● What you should do
Find the line that contains "Task: Open the News tab". Repeat that line and all lines following it, exactly, through the end of the listing below.

● Exercise inputs
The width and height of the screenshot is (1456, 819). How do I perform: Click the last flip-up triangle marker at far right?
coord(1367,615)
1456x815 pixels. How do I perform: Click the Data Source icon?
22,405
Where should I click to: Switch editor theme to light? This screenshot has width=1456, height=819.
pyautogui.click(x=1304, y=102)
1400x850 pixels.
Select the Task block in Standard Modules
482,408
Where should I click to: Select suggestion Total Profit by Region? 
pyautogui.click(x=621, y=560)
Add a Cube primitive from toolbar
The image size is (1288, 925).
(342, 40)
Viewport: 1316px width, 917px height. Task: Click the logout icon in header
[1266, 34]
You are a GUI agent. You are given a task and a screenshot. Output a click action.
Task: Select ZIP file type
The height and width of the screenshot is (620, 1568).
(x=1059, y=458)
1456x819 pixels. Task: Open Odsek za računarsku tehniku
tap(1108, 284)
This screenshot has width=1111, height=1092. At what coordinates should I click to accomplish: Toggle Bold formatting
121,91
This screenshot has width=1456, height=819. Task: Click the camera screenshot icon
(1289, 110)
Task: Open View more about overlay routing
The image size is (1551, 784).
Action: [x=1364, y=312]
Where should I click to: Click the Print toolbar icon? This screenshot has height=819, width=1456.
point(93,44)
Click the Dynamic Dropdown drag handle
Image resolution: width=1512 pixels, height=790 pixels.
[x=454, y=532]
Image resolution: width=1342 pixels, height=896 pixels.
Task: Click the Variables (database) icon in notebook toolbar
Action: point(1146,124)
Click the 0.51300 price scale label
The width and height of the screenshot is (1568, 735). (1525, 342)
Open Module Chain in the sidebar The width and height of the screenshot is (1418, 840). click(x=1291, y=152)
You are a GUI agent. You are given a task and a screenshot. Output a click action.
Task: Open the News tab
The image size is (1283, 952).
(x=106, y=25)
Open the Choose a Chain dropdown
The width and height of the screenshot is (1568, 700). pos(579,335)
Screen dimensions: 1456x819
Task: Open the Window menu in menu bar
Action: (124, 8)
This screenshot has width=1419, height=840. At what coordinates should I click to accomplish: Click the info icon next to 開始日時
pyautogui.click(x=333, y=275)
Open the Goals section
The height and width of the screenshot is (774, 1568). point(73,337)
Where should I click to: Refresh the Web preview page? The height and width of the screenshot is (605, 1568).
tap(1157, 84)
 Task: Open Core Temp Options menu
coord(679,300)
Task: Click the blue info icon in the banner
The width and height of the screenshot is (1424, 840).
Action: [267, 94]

● Answer section
Task: Open the News tab
The image size is (1283, 952).
(x=106, y=25)
Open the Choose a Chain dropdown
The width and height of the screenshot is (1568, 700). pos(579,335)
Screen dimensions: 1456x819
Task: Open the Window menu in menu bar
Action: (124, 8)
This screenshot has width=1419, height=840. At what coordinates should I click to accomplish: Click the info icon next to 開始日時
pyautogui.click(x=333, y=275)
Open the Goals section
The height and width of the screenshot is (774, 1568). point(73,337)
Where should I click to: Refresh the Web preview page? The height and width of the screenshot is (605, 1568).
tap(1157, 84)
 Task: Open Core Temp Options menu
coord(679,300)
Task: Click the blue info icon in the banner
The width and height of the screenshot is (1424, 840).
Action: [267, 94]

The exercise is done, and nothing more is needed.